Fukawatase Yoshihiro, Toyoda Masashi, Okamura Kohji, Nakamura Ken-ichi, Nakabayashi Kazuhiko, Takada Shuji, Yamazaki-Inoue Mayu, Masuda Akira, Nasu Michiyo, Hata Kenichiro, Hanaoka Kazunori, Higuchi Akon, Takubo Kaiyo, Umezawa Akihiro
1] Department of Reproductive Biology, National Research Institute for Child Health and Development, Tokyo, 157-8535, Japan [2] School of BioMedical Science, Tokyo Medical and Dental University, Tokyo, 113-0034, Japan.
1] Department of Reproductive Biology, National Research Institute for Child Health and Development, Tokyo, 157-8535, Japan [2] Department of Research Team for Geriatric Medicine, Tokyo Metropolitan Institute of Gerontology, Tokyo, 173-0015, Japan.

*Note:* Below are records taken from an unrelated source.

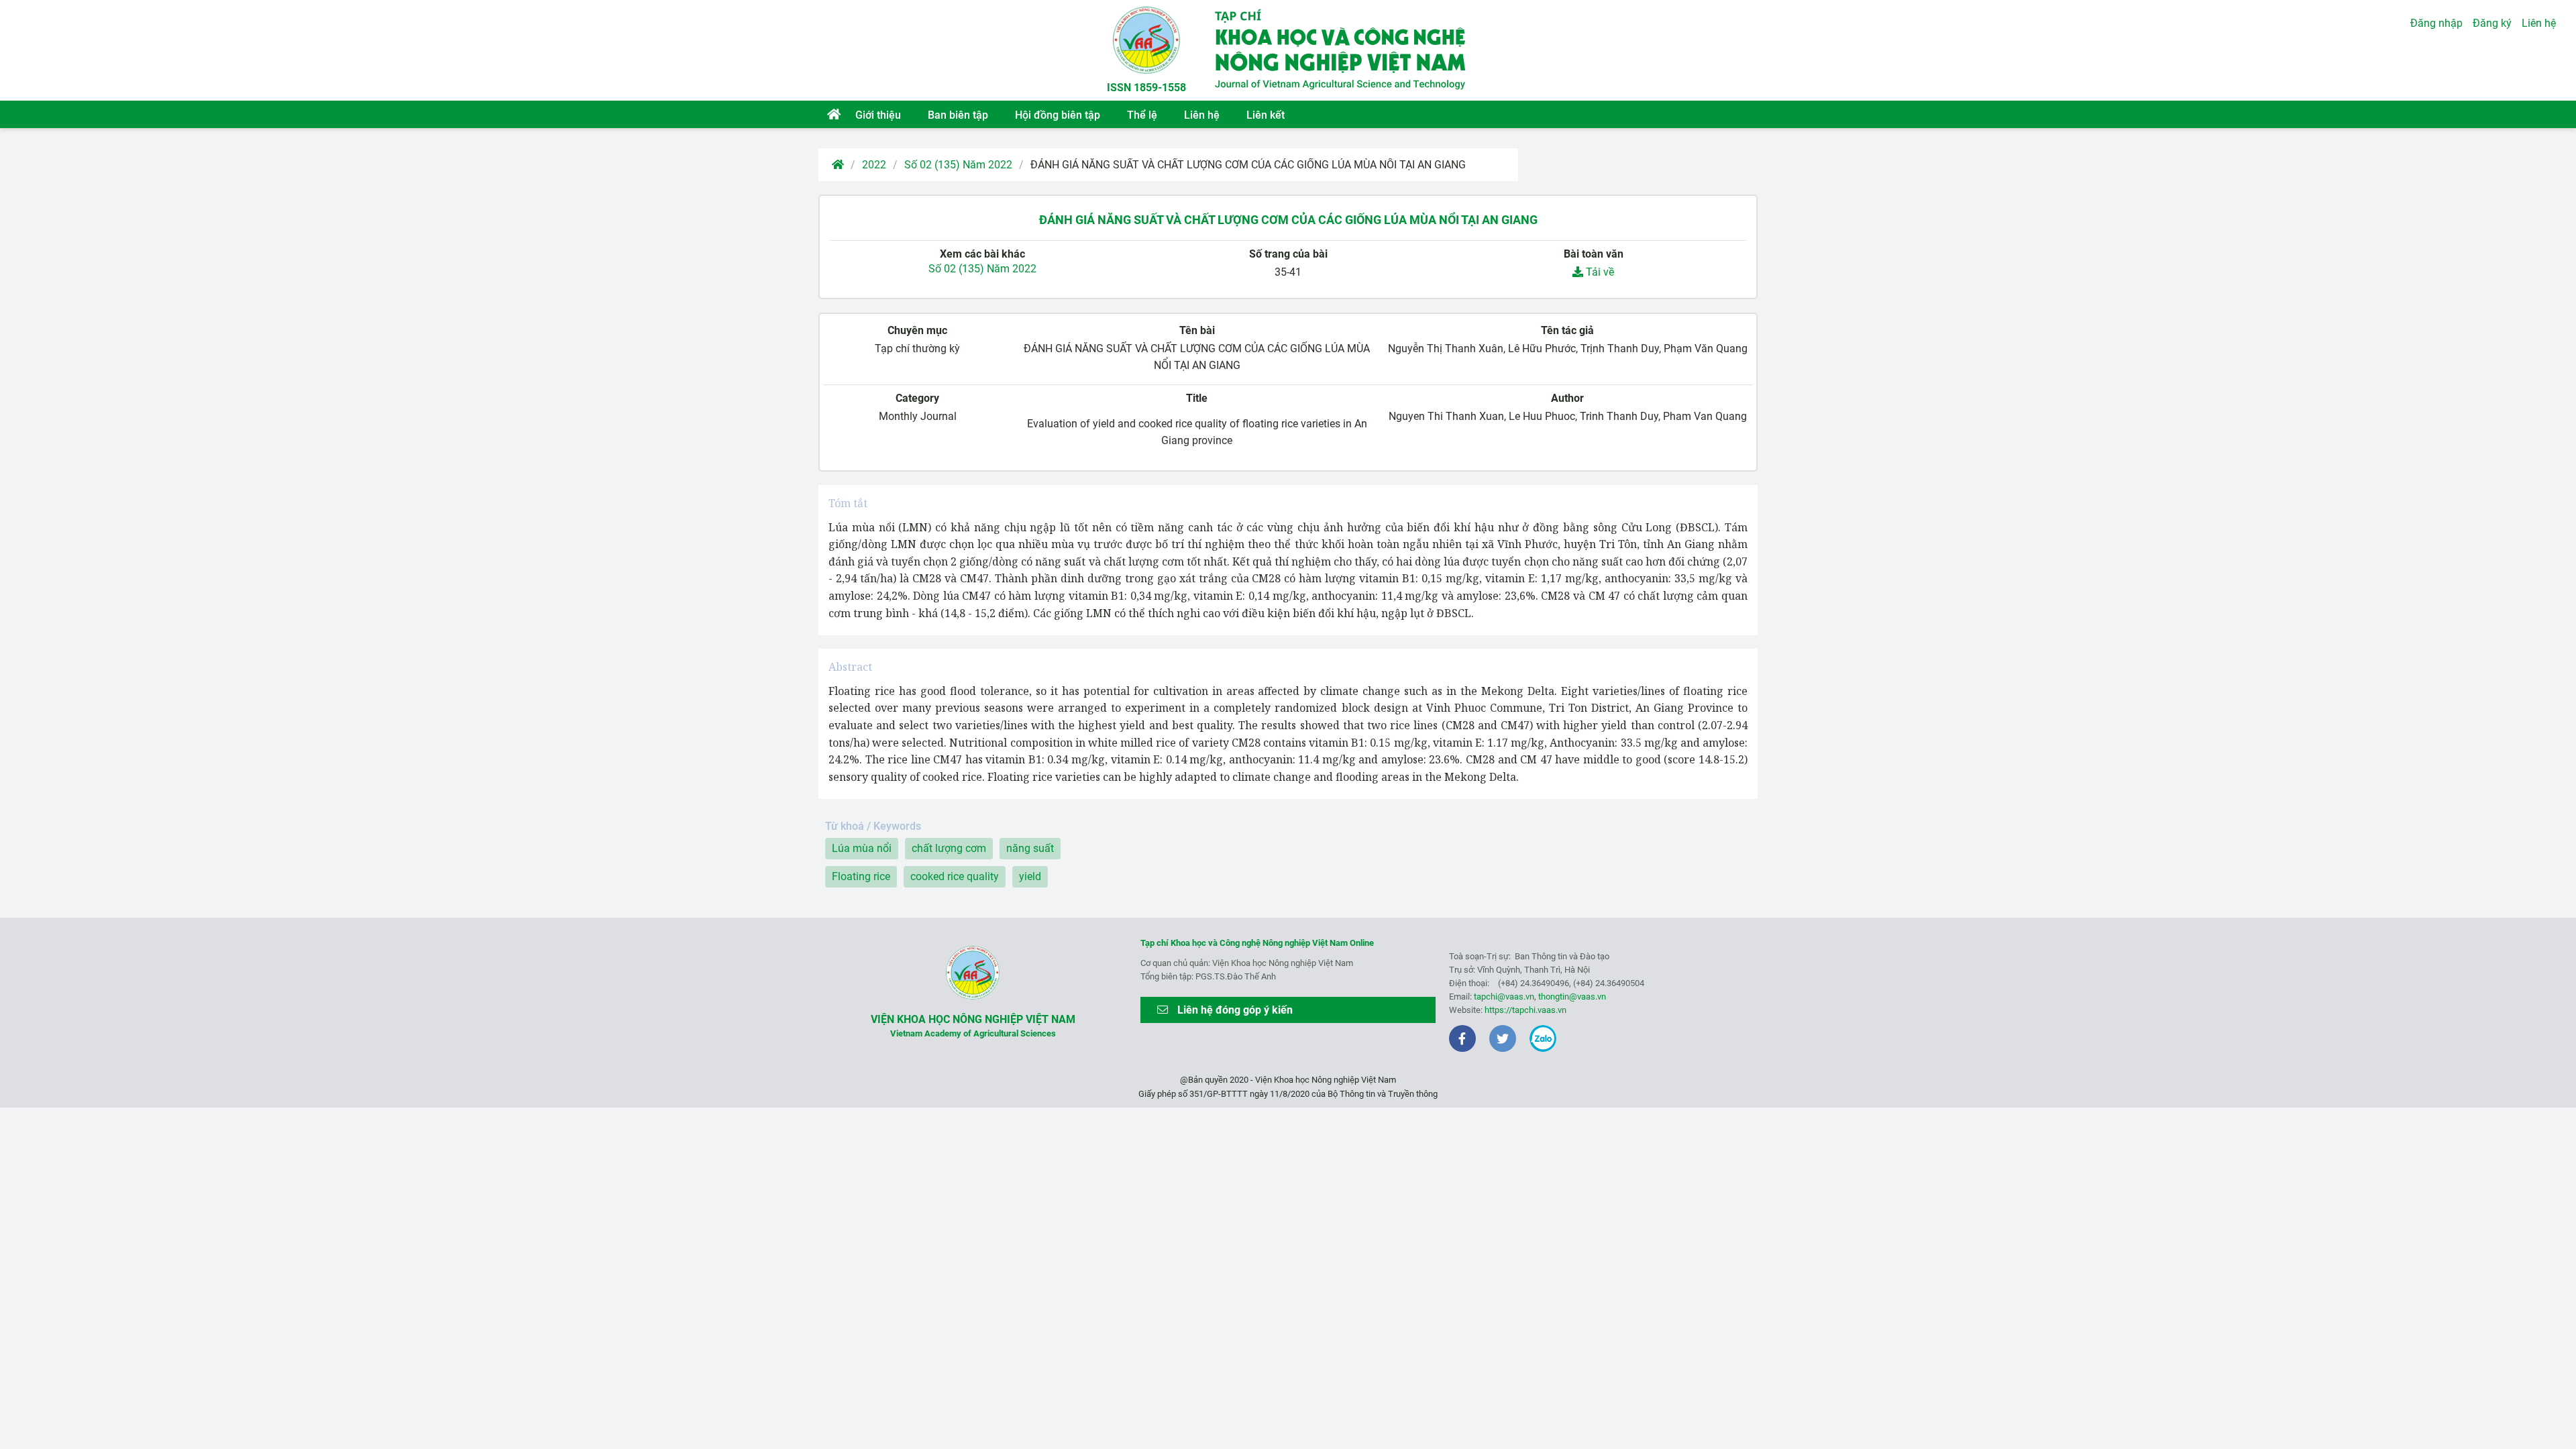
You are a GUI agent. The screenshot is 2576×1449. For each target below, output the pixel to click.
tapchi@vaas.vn (1504, 996)
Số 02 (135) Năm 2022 (958, 164)
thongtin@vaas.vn (1572, 996)
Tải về (1598, 272)
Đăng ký (2492, 23)
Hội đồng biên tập (1057, 115)
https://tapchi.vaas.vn (1525, 1010)
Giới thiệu (878, 115)
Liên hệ (1202, 115)
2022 (874, 164)
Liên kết (1265, 115)
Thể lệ (1142, 115)
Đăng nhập (2436, 23)
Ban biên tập (958, 115)
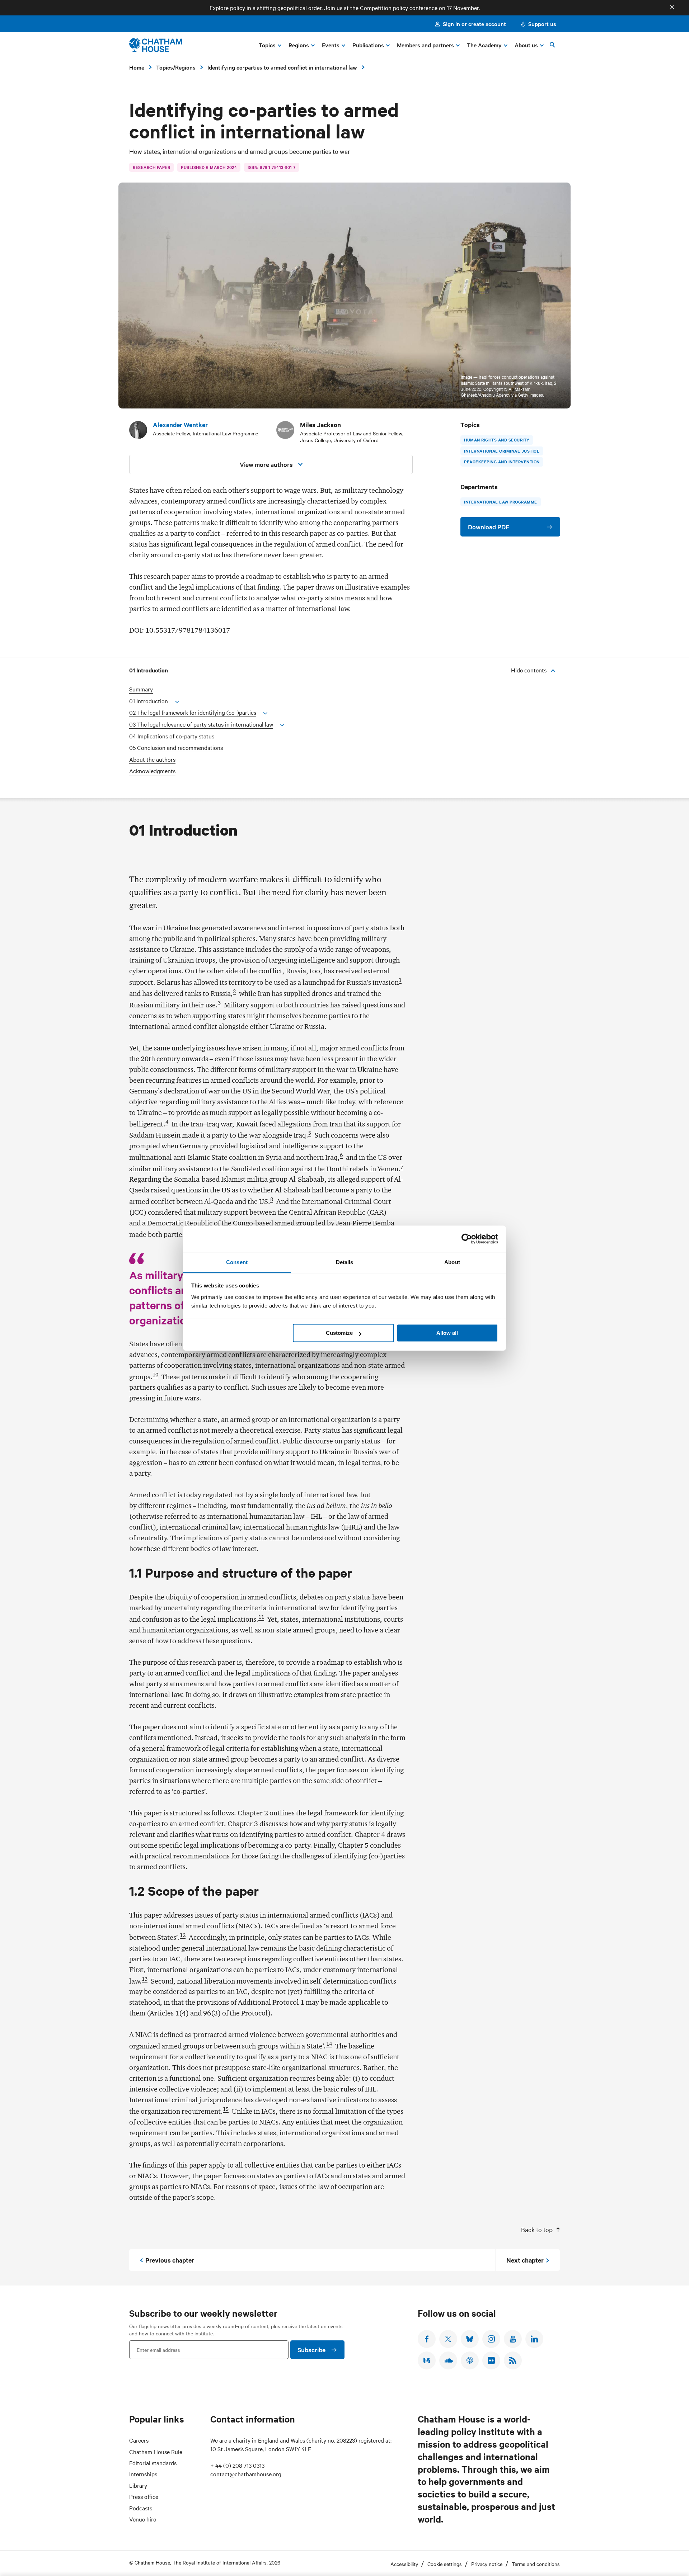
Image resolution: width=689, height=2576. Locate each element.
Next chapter (525, 2260)
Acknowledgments (152, 771)
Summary (141, 689)
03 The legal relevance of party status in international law (201, 724)
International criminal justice (501, 451)
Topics (164, 67)
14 (329, 2044)
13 (144, 1979)
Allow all (447, 1333)
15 (226, 2109)
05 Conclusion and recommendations (176, 747)
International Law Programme (500, 502)
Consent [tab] (237, 1262)
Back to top (537, 2229)
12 (183, 1935)
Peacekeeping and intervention (502, 461)
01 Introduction (148, 701)
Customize (339, 1333)
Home (136, 67)
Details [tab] (344, 1262)
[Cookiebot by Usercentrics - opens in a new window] (466, 1238)
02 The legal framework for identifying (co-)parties (192, 712)
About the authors (152, 759)
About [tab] (452, 1262)
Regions (185, 67)
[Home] (155, 45)
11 (261, 1617)
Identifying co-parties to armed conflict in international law (282, 67)
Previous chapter (169, 2260)
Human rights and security (497, 440)
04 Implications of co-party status (171, 736)
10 (155, 1374)
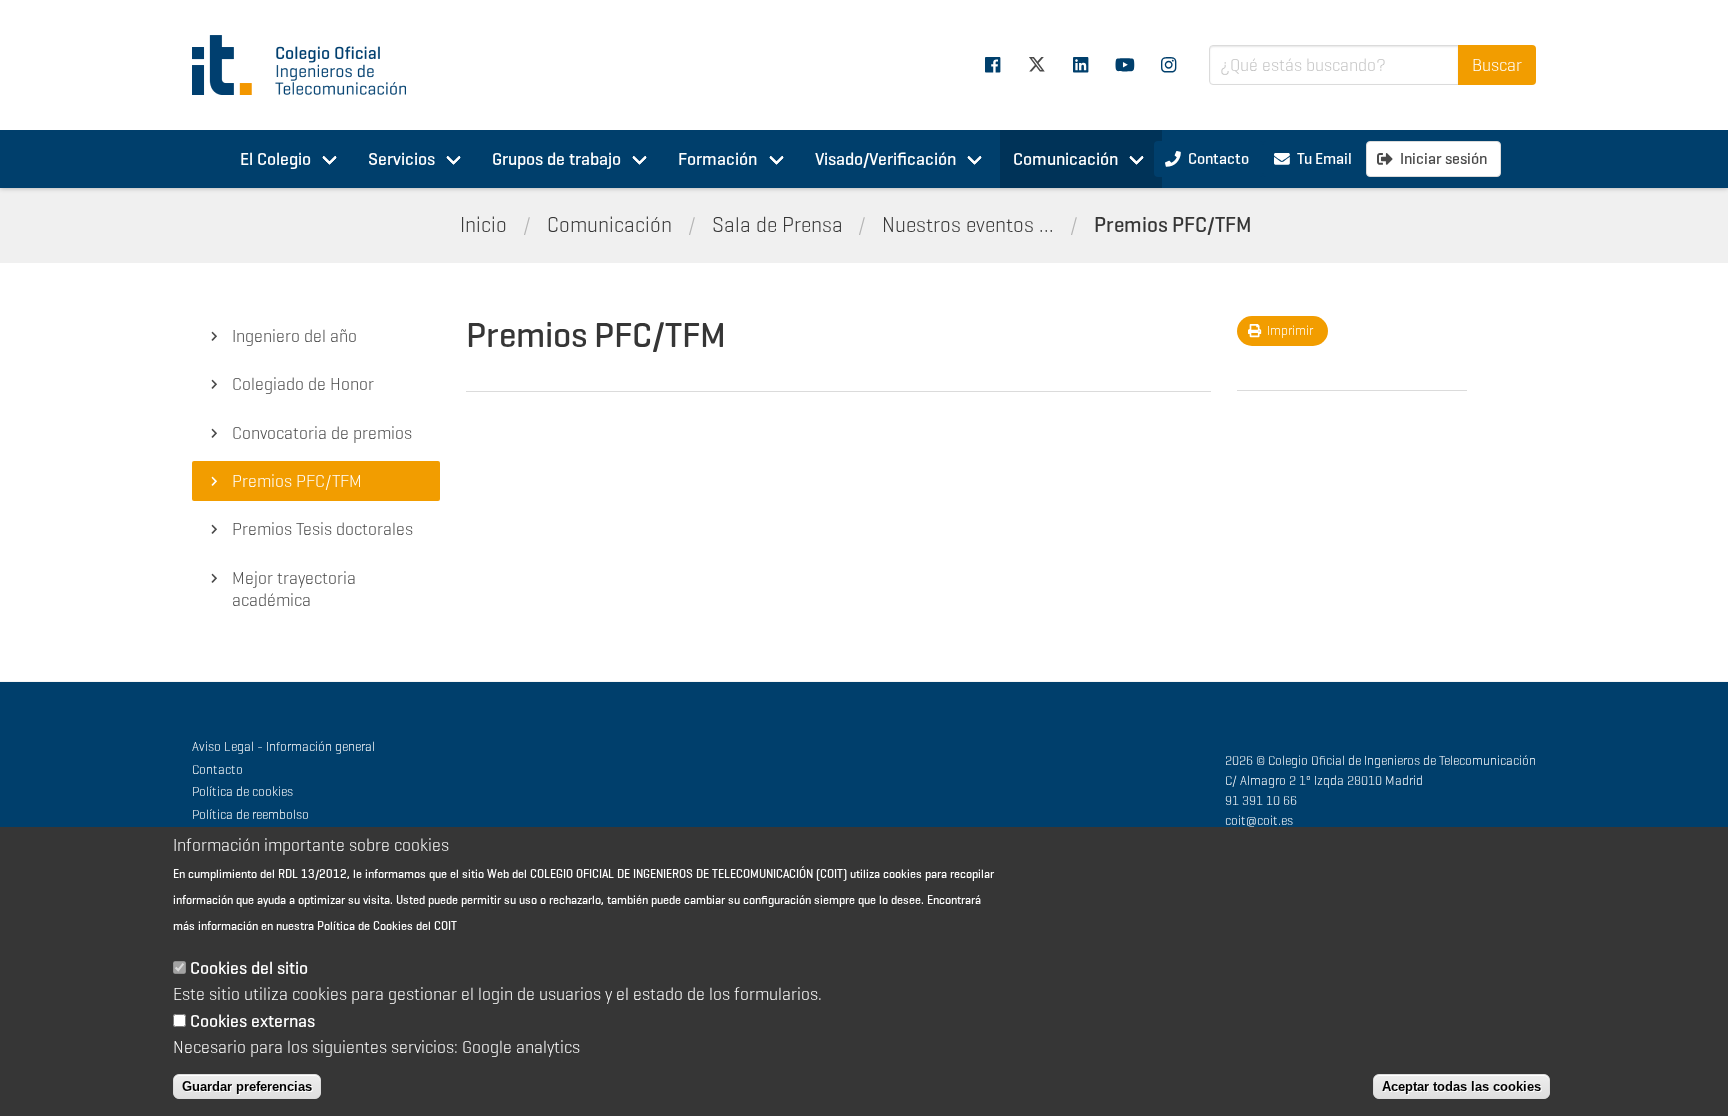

Sci Rep. 2014 Jun 27;4:5421. doi: 10.1038/srep05421.
Ataxia telangiectasia is a neurodegenerative inherited disease with chromosomal instability and hypersensitivity to ionizing radiation. iPS cells lacking ATM (AT-iPS cells) exhibited hypersensitivity to X-ray irradiation, one of the characteristics of the disease. While parental ataxia telangiectasia cells exhibited significant chromosomal abnormalities, AT-iPS cells did not show any chromosomal instability in vitro for at least 80 passages (560 days). Whole exome analysis also showed a comparable nucleotide substitution rate in AT-iPS cells. Taken together, these data show that ATM is involved in protection from irradiation-induced cell death.
共济失调毛细血管扩张症是一种具有染色体不稳定和对电离辐射高度敏感的神经退行性遗传病。缺乏ATM的诱导多能干细胞(AT-iPS细胞)对X射线照射表现出高度敏感性,这是该疾病的特征之一。虽然亲代共济失调毛细血管扩张症细胞表现出明显的染色体异常,但AT-iPS细胞在体外至少传代80次(560天)均未显示出任何染色体不稳定。全外显子组分析还显示AT-iPS细胞中的核苷酸替换率相当。综上所述,这些数据表明ATM参与了对辐射诱导的细胞死亡的保护作用。